Algo nesse momento toca a minha memória e me faz sentir o cheiro forte das fogueiras acessas no meio da noite tendo a lua e as estrelas como testemunhas da magia e do encanto. Posso ver entre as labaredas aquele círculo onde se reuniam para dançar, cantar e contar histórias. Rituais onde as mulheres com seios nus faziam reverências às forças da terra e da natureza, a fim de que seus ventres se mantivessem fortes e sadios, dignos de abrigar uma semente de vida. E que essa vida fosse uma benção para todos aqueles que dela se aproximassem, para que a humanidade pudesse prosseguir seu caminho rumo a evolução. Rostos pintados com tinturas de flores, na barriga flores vermelhas, cor de sangue, simbolizando o poder da seiva da vida que corria em seus corpos. Coroadas com algumas folhas se deitavam ao pe´das grandes árvores, para simbolizar a espera da semente.

Que a chama dessas fogueiras não se apague dentro de nós!

Que os círculos mágicos das noites estreladas não se quebrem dentro de nós!

Que o colorido e o perfume das flores continuem a exalar nosso cheiro sobre a terra!

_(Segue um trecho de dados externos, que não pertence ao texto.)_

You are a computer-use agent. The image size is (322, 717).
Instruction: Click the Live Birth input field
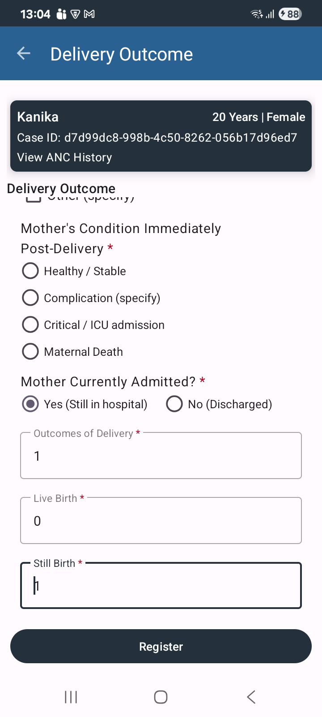[x=161, y=520]
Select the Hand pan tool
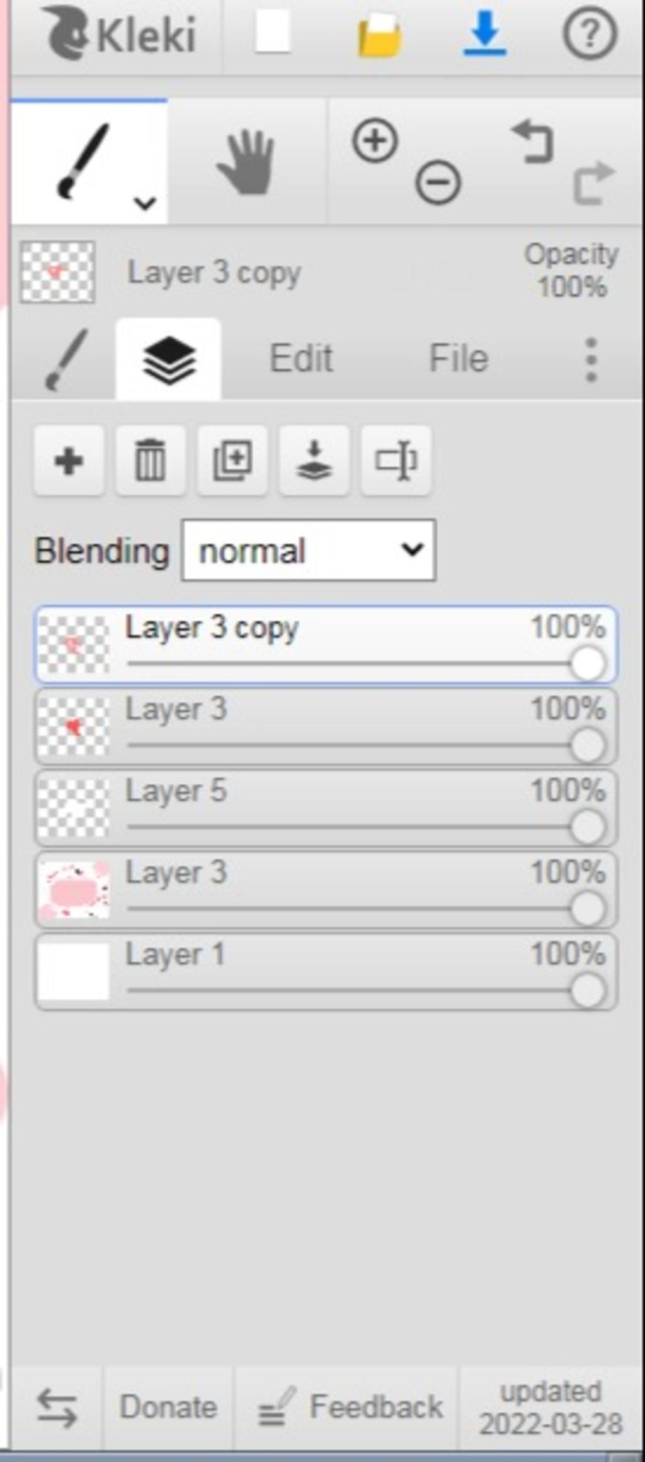Image resolution: width=645 pixels, height=1462 pixels. [246, 162]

Que nossos ventres possam carregar as sementes da Mãe Terra!

Acreditem em si mesmas!

“Tentaram nos fazer acreditar que somos más e sujas. Tentaram nos fazer acreditar que somos bruxas. Sim, somos bruxas, e nossos feitiços curam, dedicamos a nossa vida em nome do milagre da criação. Nossa alegria e nossa liberdade são para muitos o nosso pecado. Ouvimos dizer que somos prostitutas, que trabalhamos pelo inferno; quando na realidade, trazemos Deus em cada um dos nossos talentos.

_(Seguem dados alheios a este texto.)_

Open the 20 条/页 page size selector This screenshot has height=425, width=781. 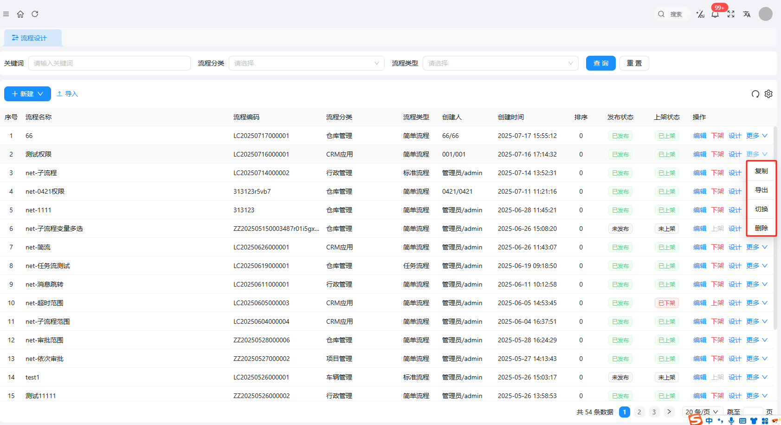702,412
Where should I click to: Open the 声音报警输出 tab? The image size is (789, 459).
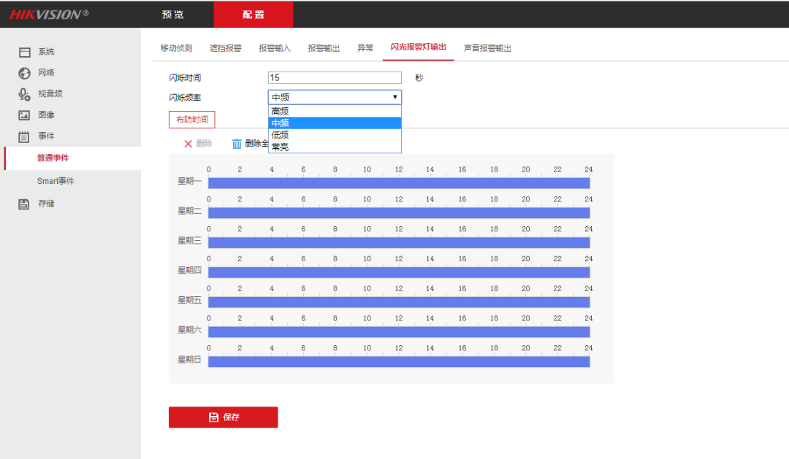[488, 47]
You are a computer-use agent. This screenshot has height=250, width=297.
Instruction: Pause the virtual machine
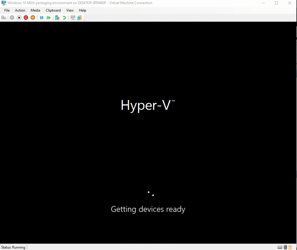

Somos mulheres livres, alimentadas e apoiadas pela força da Grande Mãe, que nos guardou em seu ventre, nos mantendo nessa terra  com bondade e sabedoria.

E que não tenhamos medo. Que nossas almas sejam fortes, sejam puras em nossas crenças e nas nossas virtudes. Sabemos quem somos. Somos filhas da lua, filhas do sol. Carregamos nossa sabedoria através dos tempos, nada nem ninguém poderá leva-la de nós. Pertencemos ao nosso espírito. Não precisamos que nos digam quem somos, porque reconhecemos nossos rostos e nossos corações, reconhecemos nossas falhas e nossa natureza. Somos férteis como essa terra que nos acolhe e livres como as tempestades que nada seguram. Carregamos o fogo da vida em nossa barriga e a nossa mente tem o peso de nossos conhecimentos.  Precisamos saber o que viemos fazer, e quando o Destino chegar, mostraremos a ele nossas missões cumpridas, e ele passará a ser o grande mestre, e nos iniciará nos seus mistérios profundos, e seremos as filhas iniciadas pelas mãos de Deus e da Virgem Maria. Nada poderá deter a nossa verdade, pois o próprio destino a carregará com ele, e a difundirá através do tempo, e nossas vozes jamais se calarão, não existirá morte para nossa busca, nem para o nosso encontro.

Sejamos fortes. Lembremos da nossa força. Somos fortes porque somos livres. Livres para amar, para dançar, para pensar, e nada nem ninguém, por mais que nos assuste vai nos prender ou acorrentar nossa alma. Nunca deixe o medo ou o passado torturar seu coração. Somos mulheres fiéis a nós mesmas. O medo é a maior arma da escuridão. Ele te acua e te leva. Nunca permita que ele seja mais forte que você”.

Que sejamos corajosos, homens e mulheres para enfrentarmos todos os obstáculos que dificultam o acesso ao nosso FEMININO, porque independente do sexo, trazemos dentro de nós a semente do feminino e do masculino em uma só unidade. E guardando as armas que nos separam dessa integração perfeita que trazemos em nossa essência, erguemos as bandeiras de paz nesse mundo que clama pelo amor e fraternidade universal.

Celebremos hoje o cântico da nossa Grande Mãe, essa terra que está sob os nossos pés, para que ela possa cantar para todos nós a canção do nosso EU SOU!